February 11, 2012
| Bio-IT World > Man and Machine


Man and Machine


By Karen Hopkin

June 12, 2002 | While research groups spent the summer of 2000 scrambling to generate their predictions for CASP4, automated servers at two dozen sites around the world coolly submitted their best guesses for the same set of target proteins — less than 48 hours after the sequences were posted.

As genome-sequencing projects continue to churn out reams of data every day, researchers may come to depend on such automated processors to predict the structures of the thousands of proteins produced by even the simplest organisms. In CASP4, the automated servers did well on targets that were at least 40 percent similar to proteins of known structure, but their predictions fell short on proteins with unfamiliar sequences or novel folds. "We still need an expert to make judgments and push the right buttons," says Ajay Royyuru, head of the protein structure prediction group at IBM's Thomas J. Watson Research Center.

And maybe a human expert is all you need — if that expert is Alexey Murzin of the Medical Research Council's Laboratory of Molecular Biology in Cambridge, England.
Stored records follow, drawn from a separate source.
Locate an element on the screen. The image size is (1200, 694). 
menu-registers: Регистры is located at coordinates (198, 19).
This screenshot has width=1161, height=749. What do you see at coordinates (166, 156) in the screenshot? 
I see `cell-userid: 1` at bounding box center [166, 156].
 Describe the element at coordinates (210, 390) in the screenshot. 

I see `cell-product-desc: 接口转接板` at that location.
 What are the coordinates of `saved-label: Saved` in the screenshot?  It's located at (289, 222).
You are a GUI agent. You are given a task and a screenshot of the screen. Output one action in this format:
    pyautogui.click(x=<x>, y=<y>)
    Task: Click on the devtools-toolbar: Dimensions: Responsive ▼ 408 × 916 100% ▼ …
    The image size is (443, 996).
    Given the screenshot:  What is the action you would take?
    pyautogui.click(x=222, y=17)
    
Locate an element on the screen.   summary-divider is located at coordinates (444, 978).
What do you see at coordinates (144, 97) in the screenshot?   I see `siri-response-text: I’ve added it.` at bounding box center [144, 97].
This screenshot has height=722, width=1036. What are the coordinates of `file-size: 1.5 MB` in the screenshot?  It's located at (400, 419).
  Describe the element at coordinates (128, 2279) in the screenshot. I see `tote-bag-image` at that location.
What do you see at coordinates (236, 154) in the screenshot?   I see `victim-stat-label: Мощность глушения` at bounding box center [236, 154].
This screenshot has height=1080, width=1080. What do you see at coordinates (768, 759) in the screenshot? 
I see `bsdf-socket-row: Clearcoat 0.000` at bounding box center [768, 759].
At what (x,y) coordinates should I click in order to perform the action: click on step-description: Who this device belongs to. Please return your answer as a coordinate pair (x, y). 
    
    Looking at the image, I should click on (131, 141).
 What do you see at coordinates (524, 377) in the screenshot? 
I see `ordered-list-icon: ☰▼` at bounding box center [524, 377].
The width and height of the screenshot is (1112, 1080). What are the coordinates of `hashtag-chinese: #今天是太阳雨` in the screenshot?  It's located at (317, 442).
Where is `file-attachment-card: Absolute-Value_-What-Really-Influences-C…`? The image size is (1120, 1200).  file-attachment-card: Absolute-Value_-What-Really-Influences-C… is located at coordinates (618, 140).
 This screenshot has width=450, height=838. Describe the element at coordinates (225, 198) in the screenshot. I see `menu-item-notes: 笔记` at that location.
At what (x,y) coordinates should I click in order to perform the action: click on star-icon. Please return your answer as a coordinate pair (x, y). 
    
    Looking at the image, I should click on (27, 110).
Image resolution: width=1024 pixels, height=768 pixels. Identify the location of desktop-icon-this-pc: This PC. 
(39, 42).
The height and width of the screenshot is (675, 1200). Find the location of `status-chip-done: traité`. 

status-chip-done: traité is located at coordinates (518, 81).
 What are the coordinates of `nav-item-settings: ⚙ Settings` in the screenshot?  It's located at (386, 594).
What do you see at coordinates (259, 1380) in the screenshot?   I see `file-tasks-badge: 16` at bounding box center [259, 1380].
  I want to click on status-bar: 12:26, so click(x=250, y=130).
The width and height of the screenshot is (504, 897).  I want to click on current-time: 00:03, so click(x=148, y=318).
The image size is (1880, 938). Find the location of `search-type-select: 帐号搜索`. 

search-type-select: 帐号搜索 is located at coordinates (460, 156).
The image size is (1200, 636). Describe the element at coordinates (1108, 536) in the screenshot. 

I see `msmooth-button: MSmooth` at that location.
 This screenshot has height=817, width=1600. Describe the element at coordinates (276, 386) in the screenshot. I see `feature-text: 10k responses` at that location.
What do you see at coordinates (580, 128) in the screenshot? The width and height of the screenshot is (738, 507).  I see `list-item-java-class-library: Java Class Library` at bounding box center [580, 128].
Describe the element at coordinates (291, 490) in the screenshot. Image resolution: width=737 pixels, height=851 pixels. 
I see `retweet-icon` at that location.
In a process he describes as part theory and part intuition, Murzin can eyeball an amino-acid sequence and see subtle patterns, telltale signs of a protein's evolutionary origin, that allow him to place the target into an already existing protein superfamily. Using other family members as templates, he then cobbles together a 3-D structure that looks good. In CASP4, Murzin's models placed among the top predictions for each target. "If we could codify the information in his head," says Howard Hughes Medical Institute investigator David Baker, "we'd be in great shape."

Until then, most CASP participants will continue to work toward automating their approach to structure prediction. If programs could do the bulk of the heavy lifting — examining a protein's sequence and choosing the most appropriate method for approximating its structure — without human intervention, researchers could turn their attention to more challenging problems, such as designing new proteins or learning how mutant proteins precipitate disease.